03 February 2015

الحياة الجديدة

الحياة الجديدة
Avadhnama
Palestinian President Mahmoud Abbas has ordered an investigation into the newspaper الحياة الجديدة, after it published a drawing of Mohammed. The cartoon, by Mohammed Saba'aneh, was printed on Sunday. Mohammed is depicted sowing seeds, a metaphor for peace, and the cartoon is perhaps the first modern drawing of Mohammed by a Muslim artist.

In a similar case, the Iranian newspaper Mardom-e Emrooz was closed down last month, after it used the slogan "Je suis Charlie" as a headline. Also, the editor of the Indian newspaper Avadhnama, Shirin Dalvi, was arrested on 28th January, after her newspaper printed Charlie Hebdo's 2006 Mohammed cover on its front page on 17th January. She wrote a front-page apology the following day, though the newspaper was closed down on 19th January.

The contemporary debate surrounding representations of Mohammed began with the publication of a dozen caricatures by Danish newspaper Jyllands-Posten in 2005. Other newspapers subsequently printed their own Mohammed cartoons: Weekendavisen, France Soir, The Guardian, Philadelphia Daily News, Liberation, Het Nieuwsblad, The Daily Tar Heel, Akron Beacon Journal, The Strand, Nana, Gorodskiye Vesti, Adresseavisen, Uke-Adressa, Harper's, and The International Herald Tribune (2006 and 2012).

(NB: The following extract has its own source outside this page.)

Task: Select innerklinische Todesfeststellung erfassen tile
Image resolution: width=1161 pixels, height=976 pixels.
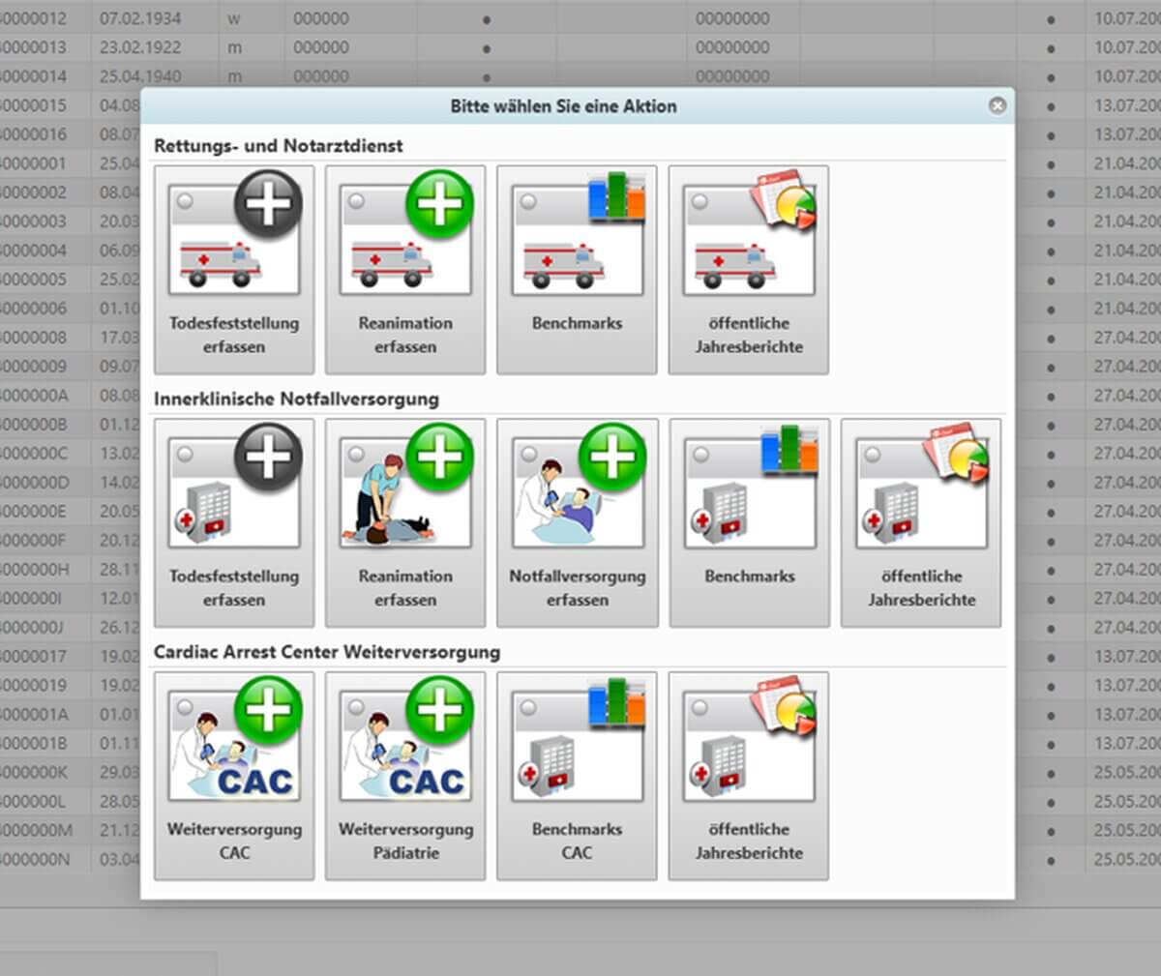Action: (x=234, y=522)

French newspaper Charlie Hebdo's depictions of Mohammed made global headlines recently, after many of its staff were killed by Islamic terrorists. In 2006, Charlie Hebdo published a cartoon of Mohammed complaining that he is "loved by idiots". Its offices were firebombed in 2011, after it published a Charia Hebdo issue guest-edited by Mohammed. In 2012, it printed a caricature of Mohammed naked. In 2013, it produced a comic-strip biography of Mohammed (part 1, part 2), with an expanded edition in 2014. Last year, it depicted Mohammed being beheaded by an Islamic State terrorist.